## What to work on
Repeat exactly the lines that begin at the one containing "Given: Open the change layout grid icon" and end at the final line of the records; include no pictures and nothing else.

## Screenshot grounding data
=== Begin Enclosure ===
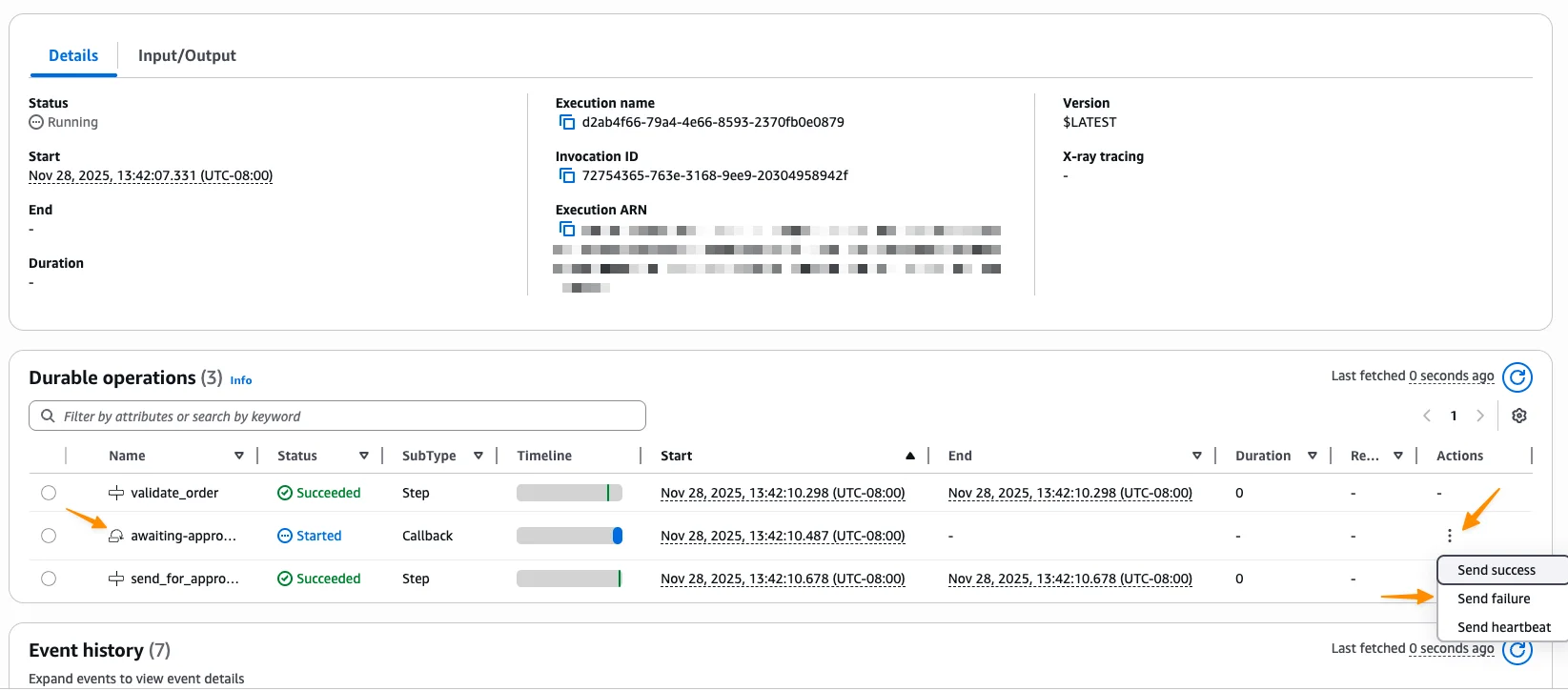1568x691 pixels.
Task: Switch to the Input/Output tab
Action: (187, 55)
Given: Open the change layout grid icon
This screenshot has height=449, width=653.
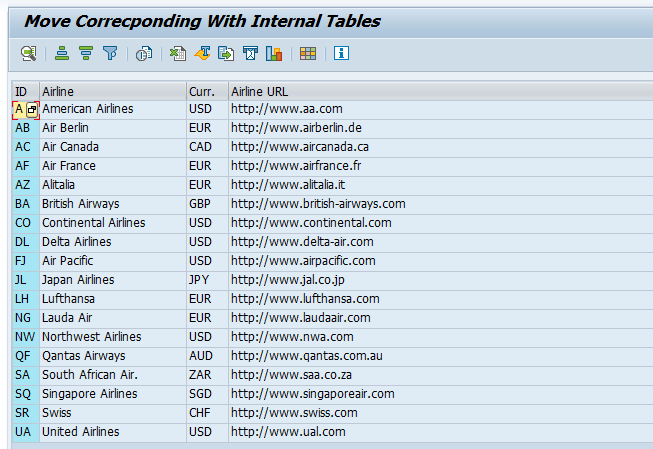Looking at the screenshot, I should tap(308, 53).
=== End Enclosure ===
## Reply
Given: Open the change layout grid icon
This screenshot has height=449, width=653.
Looking at the screenshot, I should tap(308, 53).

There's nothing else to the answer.